West Side Story (2009 revival) cast album review

Still West Side, Still Essential

There’s not much else to say that hasn’t been said about West Side Story and this revival. Therefore this will be a short review. We are all aware of the exceptional Leonard Bernstein score (perhaps the greatest score ever); we are all aware of the influential Jerome Robbins choreography; we are all aware of Karen Olivo’s fantastic performance as Anita. And of course we are all aware of the show's inherent flaws: a couple of low key performances that can’t measure up to their respective costars; and namely Lin-Manuel Miranda’s Spanish foiling of Stephen Sondheim’s wondrous lyrics.
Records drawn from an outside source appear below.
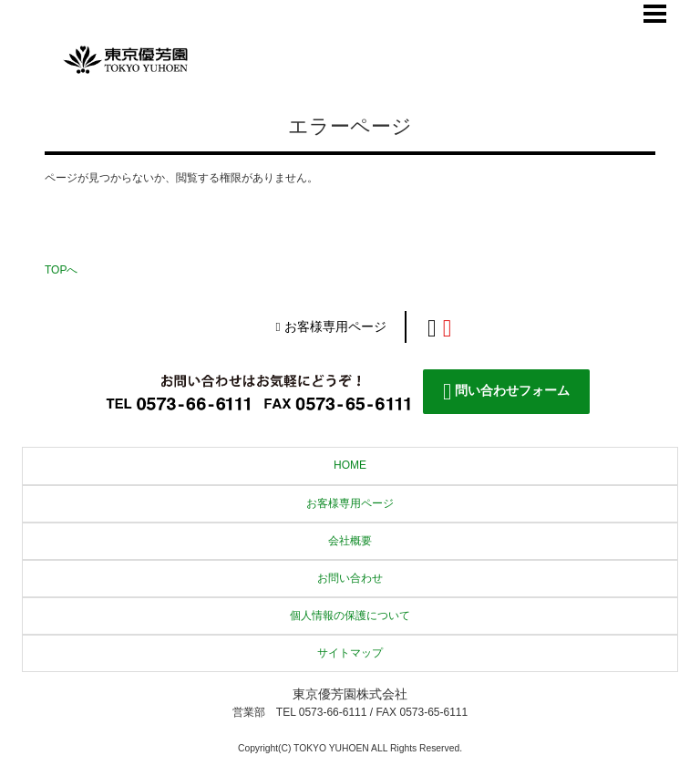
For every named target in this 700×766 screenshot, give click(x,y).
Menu (655, 14)
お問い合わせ (350, 578)
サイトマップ (350, 653)
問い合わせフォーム (506, 391)
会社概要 (350, 541)
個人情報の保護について (350, 616)
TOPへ (61, 270)
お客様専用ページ (330, 326)
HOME (350, 465)
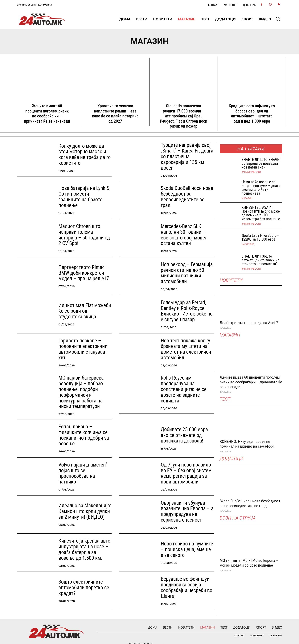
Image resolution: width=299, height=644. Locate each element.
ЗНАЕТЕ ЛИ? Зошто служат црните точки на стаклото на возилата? (260, 260)
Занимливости (251, 172)
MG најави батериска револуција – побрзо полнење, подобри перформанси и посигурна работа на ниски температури (84, 386)
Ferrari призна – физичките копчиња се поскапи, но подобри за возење (84, 427)
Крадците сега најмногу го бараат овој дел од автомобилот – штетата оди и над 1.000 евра (252, 113)
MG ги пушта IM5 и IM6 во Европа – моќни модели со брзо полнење (249, 563)
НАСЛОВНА (248, 244)
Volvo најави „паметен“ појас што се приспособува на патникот (84, 466)
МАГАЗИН (247, 198)
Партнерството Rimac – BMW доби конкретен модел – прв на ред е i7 (81, 269)
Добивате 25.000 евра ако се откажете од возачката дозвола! (186, 427)
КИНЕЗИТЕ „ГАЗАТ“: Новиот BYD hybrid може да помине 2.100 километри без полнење (261, 213)
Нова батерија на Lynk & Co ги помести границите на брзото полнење (84, 192)
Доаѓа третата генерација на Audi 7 (249, 323)
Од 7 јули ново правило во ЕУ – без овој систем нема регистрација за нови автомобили (186, 465)
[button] (278, 18)
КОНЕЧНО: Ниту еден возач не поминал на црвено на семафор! (247, 444)
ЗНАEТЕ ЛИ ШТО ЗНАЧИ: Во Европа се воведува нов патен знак (261, 163)
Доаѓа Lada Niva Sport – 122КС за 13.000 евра (260, 237)
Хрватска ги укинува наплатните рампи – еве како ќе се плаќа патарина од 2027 (115, 113)
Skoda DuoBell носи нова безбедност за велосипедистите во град (185, 192)
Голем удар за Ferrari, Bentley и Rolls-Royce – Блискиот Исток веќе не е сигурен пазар (185, 307)
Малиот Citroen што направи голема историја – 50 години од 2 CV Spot (84, 231)
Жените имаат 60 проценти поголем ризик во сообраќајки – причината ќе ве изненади (47, 113)
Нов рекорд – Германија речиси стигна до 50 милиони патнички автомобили (184, 269)
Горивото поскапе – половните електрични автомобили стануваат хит (84, 345)
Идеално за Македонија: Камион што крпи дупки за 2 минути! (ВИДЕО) (84, 503)
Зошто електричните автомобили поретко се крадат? (81, 580)
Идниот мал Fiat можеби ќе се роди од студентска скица (84, 307)
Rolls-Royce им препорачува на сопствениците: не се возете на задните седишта (187, 383)
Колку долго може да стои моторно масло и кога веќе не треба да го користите (84, 155)
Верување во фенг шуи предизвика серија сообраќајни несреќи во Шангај (184, 580)
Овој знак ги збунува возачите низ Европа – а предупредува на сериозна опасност (186, 503)
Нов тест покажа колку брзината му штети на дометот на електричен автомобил (183, 345)
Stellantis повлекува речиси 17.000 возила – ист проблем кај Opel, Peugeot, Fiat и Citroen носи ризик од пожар (183, 116)
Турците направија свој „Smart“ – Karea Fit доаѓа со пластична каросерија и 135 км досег (187, 154)
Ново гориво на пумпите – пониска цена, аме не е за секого (186, 542)
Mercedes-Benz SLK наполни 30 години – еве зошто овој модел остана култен (187, 231)
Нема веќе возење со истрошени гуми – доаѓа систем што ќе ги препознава (261, 188)
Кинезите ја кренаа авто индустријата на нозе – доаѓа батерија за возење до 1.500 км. (83, 542)
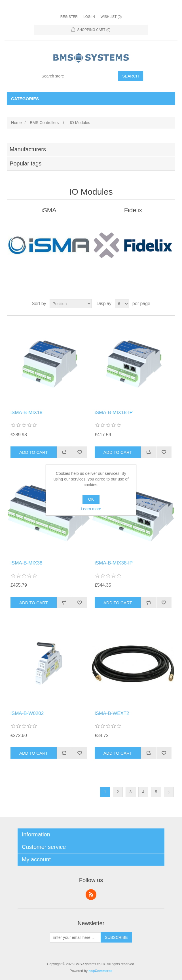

To start, yes, the score is still phenomenal more than 50 years after its debut. Back in the ‘50s it was considered too "dissonant" and "complex" for the mainstream. In retrospect, those who spoke too soon look foolish. There is no denying the sheer beauty of the ballads like “Tonight” and “Maria” and the absolutely influential sounds of “Cool” and “America.” When was the last time you were able to listen to an album all the way through and be able to recognize every single track as a standard? And with the large orchestra accompanying the mostly successful cast, the songs really do sound as equally good as they do on the film soundtrack.

Speaking of quality sounds, Matt Cavenaugh is the best sounding Tony ever committed to disc. It’s a privilege to hear Bernstein’s music for Tony sung by a strong vocalist who can do it justice. Josefina Scaglione is fine as Maria, if not completely powerful in voice at least sweet. Cody Green’s Riff and Curtis Holbrook’s Action do solid work, with Holbrook creating a memorable presence for his minor role.

However one must single out Karen Olivo. The role of Anita has always been a coveted role for actresses of all races, and two of the most influential Latina actresses of all time made their marks performing in the original Broadway cast (Chita Rivera) and the Oscar winning film (Rita Moreno). Here Olivo gives a standout performance among the whole cast. She attacks her songs with confidence and with the sense of an actress. She is also given the opportunity to be the first Anita to be able to incorporate Spanish into her performance, allowing her to distance herself acting wise from Rivera and Moreno. Olivo claims in various interviews and news articles that she embraced that opportunity and was able to be liberated from sticking to the standard interpretation. By doing so, she has laid out a career path for her that is set to take off and go places. Her first major exposure as Vanessa in 2008’s Tony winner for Best Musical, In the Heights, landed her this role. Her own performance and hard work in this revival of West Side Story has paved the way for her to continue the legacy of influential Latina actresses and their connection to Anita. It gives me great joy and pride to predict great things for Karen Olivo in the future. May her career continue to blossom and flourish.

Olivo thanks her good friend Lin-Manuel Miranda for her breakout in In the Heights. It’s no small coincidence that Miranda was commissioned to adapt Spanish-language lyrics to Sondheim’s originals. Fellow blogger Chris writes much more eloquently and intelligently on this subject than I could hope to do so. So please refer to his review of the cast album for reference, particularly in the Spanish translations. I agree for the most part with the naysayers about the unnecessary gimmick. But the execution seems to trump the concept. While it’s kinda cool to hear a different sound, one definitely yearns for Sondheim’s remarkable lyrics in “A Boy Like That/I Have a Love.” Thankfully, the English language tracks of this song and “I Feel Pretty” are available via iTunes and a special edition disc available only at Barnes and Noble. Unfortunately, you do have to buy the entire album on iTunes and the whole B&N disc to obtain the recordings along with some extra bonus tracks. Kinda silly, but if you’re a WSS fanboy and lover, it's worth the (i.e. my) effort and money (this is where a playlist becomes handy for substitutions for key tracks).

Still, this is West Side Story. And a new recording can only do so much wrong. The essential quality of the material is still present and the strong vocal abilities of Karen Olivo and Matt Cavenaugh are jovial. Is this the definitive recording of the show? Maybe not. But neither is the movie soundtrack or the original Broadway cast recording. And the only reason the revival recording isn’t as essential of a disc as the previous two (which were important to bringing new sounds to both film and stage) has to do more with the familiarity of the material than with the disc itself. However, I can say without reservations that the revival recording will perhaps be the most played out of all of them in my life.

I seem to have written more than originally planned for West Side Story. I adore the show and it remains close to my heart as a highly influential landmark to my life. Perhaps I’d forgotten in recent years how much the show actually means to me. This revival has rekindled that love. And for that, I am grateful. Hopefully, I can make it out to New York to catch the show live before it closes. It will be at the top of my list.